--- START ---

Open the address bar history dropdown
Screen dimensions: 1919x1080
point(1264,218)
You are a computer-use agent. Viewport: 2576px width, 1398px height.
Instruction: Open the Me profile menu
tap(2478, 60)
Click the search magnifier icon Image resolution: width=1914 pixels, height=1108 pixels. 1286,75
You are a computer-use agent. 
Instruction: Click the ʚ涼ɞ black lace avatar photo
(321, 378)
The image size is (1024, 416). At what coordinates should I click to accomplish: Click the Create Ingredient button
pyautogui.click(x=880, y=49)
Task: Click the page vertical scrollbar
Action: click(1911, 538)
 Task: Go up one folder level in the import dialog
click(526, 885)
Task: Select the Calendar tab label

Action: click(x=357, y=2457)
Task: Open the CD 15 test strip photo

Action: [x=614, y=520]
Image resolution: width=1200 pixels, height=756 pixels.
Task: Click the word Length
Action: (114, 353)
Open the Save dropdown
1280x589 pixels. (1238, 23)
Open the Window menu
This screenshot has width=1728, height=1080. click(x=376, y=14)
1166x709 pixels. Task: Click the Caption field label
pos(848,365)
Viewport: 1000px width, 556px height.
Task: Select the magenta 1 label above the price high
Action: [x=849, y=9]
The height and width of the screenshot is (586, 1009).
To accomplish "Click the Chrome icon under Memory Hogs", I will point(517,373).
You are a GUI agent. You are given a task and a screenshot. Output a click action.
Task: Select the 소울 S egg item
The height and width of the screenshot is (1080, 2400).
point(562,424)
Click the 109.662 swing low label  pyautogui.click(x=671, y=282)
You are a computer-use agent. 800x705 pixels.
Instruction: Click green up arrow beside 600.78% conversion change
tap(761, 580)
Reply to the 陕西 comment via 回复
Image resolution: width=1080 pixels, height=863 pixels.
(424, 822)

--- END ---

* **PROBLEM TO WORK ON**
Reproduce only the lines running from the one with "Click the search" through the final line of the listing above, both ends included.

* **YOUR RESPONSE**
Click the search magnifier icon Image resolution: width=1914 pixels, height=1108 pixels. 1286,75
You are a computer-use agent. 
Instruction: Click the ʚ涼ɞ black lace avatar photo
(321, 378)
The image size is (1024, 416). At what coordinates should I click to accomplish: Click the Create Ingredient button
pyautogui.click(x=880, y=49)
Task: Click the page vertical scrollbar
Action: click(1911, 538)
 Task: Go up one folder level in the import dialog
click(526, 885)
Task: Select the Calendar tab label

Action: click(x=357, y=2457)
Task: Open the CD 15 test strip photo

Action: [x=614, y=520]
Image resolution: width=1200 pixels, height=756 pixels.
Task: Click the word Length
Action: (114, 353)
Open the Save dropdown
1280x589 pixels. (1238, 23)
Open the Window menu
This screenshot has width=1728, height=1080. click(x=376, y=14)
1166x709 pixels. Task: Click the Caption field label
pos(848,365)
Viewport: 1000px width, 556px height.
Task: Select the magenta 1 label above the price high
Action: [x=849, y=9]
The height and width of the screenshot is (586, 1009).
To accomplish "Click the Chrome icon under Memory Hogs", I will point(517,373).
You are a GUI agent. You are given a task and a screenshot. Output a click action.
Task: Select the 소울 S egg item
The height and width of the screenshot is (1080, 2400).
point(562,424)
Click the 109.662 swing low label  pyautogui.click(x=671, y=282)
You are a computer-use agent. 800x705 pixels.
Instruction: Click green up arrow beside 600.78% conversion change
tap(761, 580)
Reply to the 陕西 comment via 回复
Image resolution: width=1080 pixels, height=863 pixels.
(424, 822)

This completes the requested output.